Os gritos são recentes e partiram de arquibancadas Brasil afora. O alvo era um centroavante de 43 anos, 32 clubes e 993 gols no currículo. Lendo as frases acima, tem-se a impressão de que os autores se descabelavam de raiva de Túlio Humberto Pereira da Costa, para quem eram dirigidas. Mas não era bem assim. Desde que passou a peregrinar por clubes de menor expressão para atingir a marca de mil gols, Túlio Maravilha, como é conhecido calçando ou não chuteiras, carregou com ainda mais folclore sua já folclórica trajetória em busca do milésimo gol. Berros em tom de diversão – e não de protesto – viraram, então, a tônica entre os espectadores da saga daquele que um dia foi seis vezes artilheiro do Campeonato Brasileiro (somando as séries A, B e C) e vestiu a verde e amarela da Seleção.

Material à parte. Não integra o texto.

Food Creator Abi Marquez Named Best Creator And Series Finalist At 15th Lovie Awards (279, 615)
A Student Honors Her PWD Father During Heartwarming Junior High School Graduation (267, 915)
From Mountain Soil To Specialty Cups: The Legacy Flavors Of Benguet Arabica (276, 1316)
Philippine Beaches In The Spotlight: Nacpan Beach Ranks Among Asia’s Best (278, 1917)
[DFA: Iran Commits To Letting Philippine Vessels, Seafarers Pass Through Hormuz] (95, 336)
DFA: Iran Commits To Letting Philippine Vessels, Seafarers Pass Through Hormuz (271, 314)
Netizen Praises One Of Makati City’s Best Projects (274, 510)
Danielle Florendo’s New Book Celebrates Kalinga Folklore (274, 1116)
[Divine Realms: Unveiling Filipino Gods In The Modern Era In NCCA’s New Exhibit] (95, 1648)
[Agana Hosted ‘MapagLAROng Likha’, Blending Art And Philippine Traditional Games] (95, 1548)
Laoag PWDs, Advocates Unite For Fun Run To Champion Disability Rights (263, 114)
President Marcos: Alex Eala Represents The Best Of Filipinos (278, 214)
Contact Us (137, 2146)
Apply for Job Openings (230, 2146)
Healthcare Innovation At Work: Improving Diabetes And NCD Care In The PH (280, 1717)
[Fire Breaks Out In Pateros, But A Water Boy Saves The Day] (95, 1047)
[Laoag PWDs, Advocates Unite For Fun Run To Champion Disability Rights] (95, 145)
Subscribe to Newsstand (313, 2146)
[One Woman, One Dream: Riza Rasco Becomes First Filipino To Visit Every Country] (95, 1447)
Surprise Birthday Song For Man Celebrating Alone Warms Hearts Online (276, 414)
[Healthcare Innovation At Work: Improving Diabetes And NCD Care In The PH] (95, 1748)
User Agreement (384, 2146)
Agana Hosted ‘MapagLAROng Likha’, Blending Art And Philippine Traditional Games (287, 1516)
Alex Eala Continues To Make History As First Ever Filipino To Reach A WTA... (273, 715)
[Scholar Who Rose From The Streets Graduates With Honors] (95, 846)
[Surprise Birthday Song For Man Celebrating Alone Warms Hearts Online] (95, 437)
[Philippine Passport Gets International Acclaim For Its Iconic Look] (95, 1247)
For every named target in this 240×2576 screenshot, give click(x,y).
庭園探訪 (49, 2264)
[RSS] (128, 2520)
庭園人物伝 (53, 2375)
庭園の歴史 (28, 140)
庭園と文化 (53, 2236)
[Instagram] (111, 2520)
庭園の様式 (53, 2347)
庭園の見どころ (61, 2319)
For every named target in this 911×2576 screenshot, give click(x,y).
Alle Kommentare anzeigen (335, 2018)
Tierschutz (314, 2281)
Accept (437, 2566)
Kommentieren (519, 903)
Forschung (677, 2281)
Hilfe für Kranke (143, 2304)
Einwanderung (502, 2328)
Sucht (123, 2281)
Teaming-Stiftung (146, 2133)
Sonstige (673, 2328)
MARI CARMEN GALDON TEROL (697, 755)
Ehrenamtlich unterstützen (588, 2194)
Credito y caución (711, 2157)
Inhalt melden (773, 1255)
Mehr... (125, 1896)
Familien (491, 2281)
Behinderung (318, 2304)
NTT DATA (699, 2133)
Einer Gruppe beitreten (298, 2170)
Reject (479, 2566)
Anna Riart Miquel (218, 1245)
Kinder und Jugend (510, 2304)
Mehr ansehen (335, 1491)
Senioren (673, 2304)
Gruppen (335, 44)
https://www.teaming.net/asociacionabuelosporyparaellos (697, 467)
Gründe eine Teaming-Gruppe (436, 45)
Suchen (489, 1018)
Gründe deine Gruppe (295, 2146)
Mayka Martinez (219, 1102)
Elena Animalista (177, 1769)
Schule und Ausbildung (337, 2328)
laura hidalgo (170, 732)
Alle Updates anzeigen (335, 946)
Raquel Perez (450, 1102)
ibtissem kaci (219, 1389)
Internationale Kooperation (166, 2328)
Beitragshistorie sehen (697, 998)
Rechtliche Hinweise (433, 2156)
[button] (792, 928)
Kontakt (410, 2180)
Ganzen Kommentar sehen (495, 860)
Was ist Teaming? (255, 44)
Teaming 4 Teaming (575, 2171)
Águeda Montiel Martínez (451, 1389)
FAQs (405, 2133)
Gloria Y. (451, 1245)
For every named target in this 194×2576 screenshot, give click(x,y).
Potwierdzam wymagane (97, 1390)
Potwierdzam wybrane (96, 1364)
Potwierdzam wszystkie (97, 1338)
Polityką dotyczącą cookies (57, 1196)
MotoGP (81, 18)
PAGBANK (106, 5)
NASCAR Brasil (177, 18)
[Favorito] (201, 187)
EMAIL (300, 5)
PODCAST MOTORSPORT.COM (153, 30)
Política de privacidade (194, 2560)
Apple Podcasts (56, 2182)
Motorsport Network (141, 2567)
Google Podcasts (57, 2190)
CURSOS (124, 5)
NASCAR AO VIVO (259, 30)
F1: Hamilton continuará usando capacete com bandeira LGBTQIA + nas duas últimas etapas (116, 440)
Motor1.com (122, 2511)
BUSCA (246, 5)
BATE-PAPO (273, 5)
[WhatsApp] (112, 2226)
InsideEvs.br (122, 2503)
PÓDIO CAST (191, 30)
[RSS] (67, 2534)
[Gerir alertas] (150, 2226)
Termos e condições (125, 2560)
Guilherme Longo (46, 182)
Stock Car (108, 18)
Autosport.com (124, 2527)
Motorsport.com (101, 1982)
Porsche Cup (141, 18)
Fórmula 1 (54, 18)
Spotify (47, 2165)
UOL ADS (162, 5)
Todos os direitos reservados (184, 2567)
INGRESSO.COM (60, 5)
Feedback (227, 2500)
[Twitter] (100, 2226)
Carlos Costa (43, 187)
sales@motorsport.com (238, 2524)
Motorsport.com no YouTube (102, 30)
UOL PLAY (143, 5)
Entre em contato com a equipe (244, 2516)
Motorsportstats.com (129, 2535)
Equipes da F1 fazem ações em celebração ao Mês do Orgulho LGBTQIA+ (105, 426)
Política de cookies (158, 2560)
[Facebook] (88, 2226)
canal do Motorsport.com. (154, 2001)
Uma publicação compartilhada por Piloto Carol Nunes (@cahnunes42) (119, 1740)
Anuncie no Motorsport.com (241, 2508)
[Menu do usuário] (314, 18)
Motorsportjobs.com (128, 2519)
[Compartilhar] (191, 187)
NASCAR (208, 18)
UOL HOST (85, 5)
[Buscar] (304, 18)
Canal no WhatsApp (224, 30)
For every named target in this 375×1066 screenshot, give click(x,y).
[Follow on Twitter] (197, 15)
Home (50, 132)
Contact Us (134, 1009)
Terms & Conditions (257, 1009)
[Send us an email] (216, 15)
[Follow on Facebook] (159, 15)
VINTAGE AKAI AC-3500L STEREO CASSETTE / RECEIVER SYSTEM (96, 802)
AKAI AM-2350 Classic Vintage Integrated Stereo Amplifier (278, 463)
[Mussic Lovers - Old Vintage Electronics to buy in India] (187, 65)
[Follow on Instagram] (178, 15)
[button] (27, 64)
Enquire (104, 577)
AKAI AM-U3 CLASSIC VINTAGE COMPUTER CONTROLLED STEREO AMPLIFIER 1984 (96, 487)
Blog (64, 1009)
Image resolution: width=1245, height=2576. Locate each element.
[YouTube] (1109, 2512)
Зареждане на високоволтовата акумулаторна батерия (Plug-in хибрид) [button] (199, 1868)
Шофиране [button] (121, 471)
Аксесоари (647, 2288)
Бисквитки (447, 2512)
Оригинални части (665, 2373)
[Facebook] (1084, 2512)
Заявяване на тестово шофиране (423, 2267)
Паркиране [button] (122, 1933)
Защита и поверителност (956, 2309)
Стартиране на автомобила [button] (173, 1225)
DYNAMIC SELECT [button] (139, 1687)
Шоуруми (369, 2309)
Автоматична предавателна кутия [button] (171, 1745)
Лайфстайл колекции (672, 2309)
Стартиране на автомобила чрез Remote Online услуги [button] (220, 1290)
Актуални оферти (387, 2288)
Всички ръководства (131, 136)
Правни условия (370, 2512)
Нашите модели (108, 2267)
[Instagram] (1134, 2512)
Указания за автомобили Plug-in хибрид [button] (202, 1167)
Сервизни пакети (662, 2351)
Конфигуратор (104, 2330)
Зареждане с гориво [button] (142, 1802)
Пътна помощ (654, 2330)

A passagem do jogador pelo Tanabi Esporte Clube, time do interior de São Paulo, entre abril e maio deste ano, é recheada de histórias que dão graça ao esporte mais popular do País. Túlio foi apresentado na Câmara Municipal e desfilou de carro aberto pela cidade de 24 mil habitantes. Mas a fama que corre lá é de que o artilheiro não conheceu sequer o banheiro do estádio Alberto Victolo. “Ele chegava de caminhonete na hora do jogo e ia embora”, diz o radialista Cícero Brandão, 42 anos. Pelo Tanabi, Túlio fez três amistosos e dois jogos válidos pela quarta divisão do Campeonato Paulista. Passou em branco nas duas oportunidades do paulistinha. “Em um dos jogos falei o nome dele só aos 20 minutos, quando correu atrás de uma bola lançada”, afirma o radialista. Túlio ri das histórias e, descolado que só, garante que tomava banho gelado em Tanabi. “Como estou em fim de carreira, abro mão de concentração, treinamentos, enfim, desfruto de regalias que um artilheiro de 43 anos tem de ter”, afirma. Como diz o próprio presidente do Tanabi, o veterano não veio para jogar futebol. “Ele veio aqui para fazer oito gols, não para jogar, disputar campeonato”, diz Irineu Alves Ferreira Filho. Assim, Túlio fez cinco partidas – recebeu R$ 7 mil por cada uma delas – e anotou sete vezes, somente nos amistosos.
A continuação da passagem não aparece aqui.